テストの点数データで統計量を求めてみよう
例として、10 人分のテストの点数データから基本統計量を求めてみましょう。
テストの点数データ
# テストの点数データ
scores = [78, 85, 92, 67, 88, 73, 95, 82, 89, 70]
# 基本的な統計量の計算
total = sum(scores) # 合計
average = total / len(scores) # 平均
maximum = max(scores) # 最大値
minimum = min(scores) # 最小値
print(f"合計点:{total}")
print(f"平均点:{average:.1f}") # 小数点以下 1 桁まで表示
print(f"最高点:{maximum}")
print(f"最低点:{minimum}")
このコードを実行すると、以下のような結果が得られます:
合計点:819
平均点:81.9
最高点:95
最低点:67
Python の組み込み関数で簡単に計算
Python には、基本統計量を簡単に計算するための関数が標準で組み込まれています:
関数 | 説明 | 使用例 |
---|---|---|
sum() | リストの合計を計算 | sum(scores) |
len() | リストの要素数(長さ)を返す | len(scores) |
max() | リストの最大値を返す | max(scores) |
min() | リストの最小値を返す | min(scores) |
これらの関数を使えば、どんなに大きなデータでも瞬時に計算できます。手計算では時間がかかる作業も、プログラムを使えば一瞬で終わらせることができます。
8.2 テスト結果からクラスの傾向を読む
より実践的にテスト結果のデータを整理して、クラス全体の傾向を分析する方法を学びましょう。
クラスの学力傾向を把握する重要性
テストの平均点や最高点だけでなく、クラス全体のデータを分析することで、以下のような有益な情報が得られます:
- 教科ごとの得意・不得意の傾向
- クラス内の学力差(ばらつき)
- 特定の単元の理解度
- 前回のテストからの成長や変化
こうした情報は、効果的な学習計画を立てる上で非常に役立ちます。Python を使えば、このような分析を簡単に行うことができます。
statistics モジュール
Python には statistics
という標準ライブラリがあり、より詳しい統計計算を簡単に行うことができます。
statistics モジュールの基本
import statistics
# サンプルデータ
data = [75, 82, 91, 68, 88, 85, 77, 93, 84, 79]
# 基本統計量の計算
mean = statistics.mean(data) # 平均値
median = statistics.median(data) # 中央値
# mode は、 Python 3.8 以降では、同率一位の場合は最初に出現した値を返します
mode = statistics.mode(data) # 最頻値 (モード)
# range とすると Python の range 関数と値が被るので、range_ とします
range_ = max(data) - min(data) # 範囲
iqr = statistics.quantiles(data, n=4)[2] - statistics.quantiles(data, n=4)[0] # 四分位範囲
stdev = statistics.stdev(data) # 標準偏差
variance = statistics.variance(data) # 分散
print(f"平均値: {mean:.1f}")
print(f"中央値: {median}")
print(f"最頻値: {mode}")
print(f"範囲: {range}")
print(f"四分位範囲: {iqr}")
print(f"標準偏差: {stdev:.2f}")
print(f"分散: {variance:.2f}")
これらの統計量については、次の 9 章で詳しく学びます。今はこれらのような用語だけ頭に入れておいてください。

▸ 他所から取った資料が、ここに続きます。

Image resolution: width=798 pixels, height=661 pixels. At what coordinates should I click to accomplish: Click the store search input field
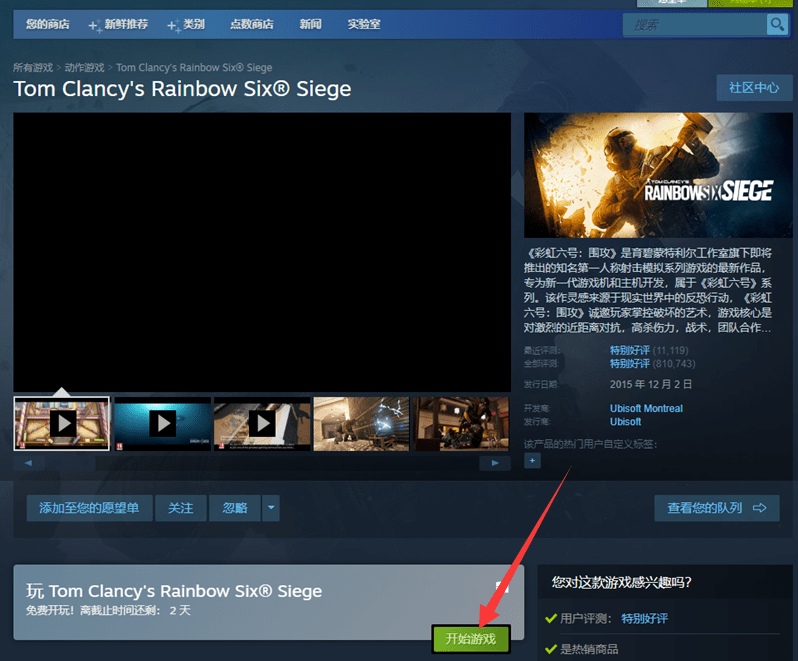pos(693,24)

- 平均値(Mean): すべての値の合計をデータ数で割った値
- 中央値(Median): データを小さい順に並べたときに真ん中に来る値
- 最頻値(Mode): データの中で最も頻繁に出現する値
- 範囲(Range): データの最大値と最小値の差
- 四分位範囲(Interquartile Range): データを小さい順に並べたときに、下から 25% の位置と 75% の位置の値の差
- 標準偏差(Standard Deviation): データのばらつきを表す指標
- 分散(Variance): 標準偏差の二乗(ばらつきの大きさ)
複数教科のテスト結果を分析しよう
実際の学校では、複数の教科のテスト結果があります。それぞれの教科ごとに傾向を分析してみましょう。
テスト結果からクラスの傾向を読む
import statistics
# テストの点数データ (各教科 10 人分)
test_scores = {
"国語": [75, 82, 91, 68, 88, 85, 77, 93, 84, 79],
"数学": [82, 79, 88, 92, 75, 85, 88, 90, 78, 84],
"英語": [88, 85, 92, 78, 85, 82, 87, 95, 89, 83]
}
for subject, scores in test_scores.items():
# 基本統計量の計算
mean = statistics.mean(scores) # 平均
median = statistics.median(scores) # 中央値
stdev = statistics.stdev(scores) # 標準偏差
print(f"\n{subject}の分析結果:")
print(f"平均点:{mean:.1f}")
print(f"中央値:{median}")
print(f"標準偏差:{stdev:.1f}")
print(f"点数分布:{min(scores)} ~ {max(scores)}")
実行結果は以下のようになります:
国語の分析結果:
平均点:82.2
中央値:83.0
標準偏差:7.7
点数分布:68 ~ 93
数学の分析結果:
平均点:84.1
中央値:84.5
標準偏差:5.6
点数分布:75 ~ 92
英語の分析結果:
平均点:86.4
中央値:85.5
標準偏差:4.9
点数分布:78 ~ 95
この分析結果から、次のような傾向を読み取ることができます。
- 平均点:英語 > 数学 > 国語 の順で高い
- 標準偏差:国語 > 数学 > 英語 の順で大きい
- 点数分布:英語は最低点が高く(78点)、最高点も高い(95点)
標準偏差が大きいほど、クラス内の点数のばらつきが大きいことを意味します。国語は標準偏差が 7.7 と最も大きいため、得意な人と不得意な人の差が大きいと言えます。
得点の分布
さらに詳しい分析として、得点分布の割合を調べてみましょう。
得点の分布
import statistics
# 国語のテスト結果
japanese_scores = [75, 82, 91, 68, 88, 85, 77, 93, 84, 79]
# 得点帯ごとの人数をカウント
ranges = {
"90点以上": 0,
"80-89点": 0,
"70-79点": 0,
"60-69点": 0,
"60点未満": 0,
}
for score in japanese_scores:
if score >= 90:
ranges["90点以上"] += 1
elif score >= 80:
ranges["80-89点"] += 1
elif score >= 70:
ranges["70-79点"] += 1
elif score >= 60:
ranges["60-69点"] += 1
else:
ranges["60点未満"] += 1
print("国語の得点分布:")
for range_name, count in ranges.items():
percentage = count / len(japanese_scores) * 100
print(f"{range_name}: {count}人 ({percentage:.1f}%)")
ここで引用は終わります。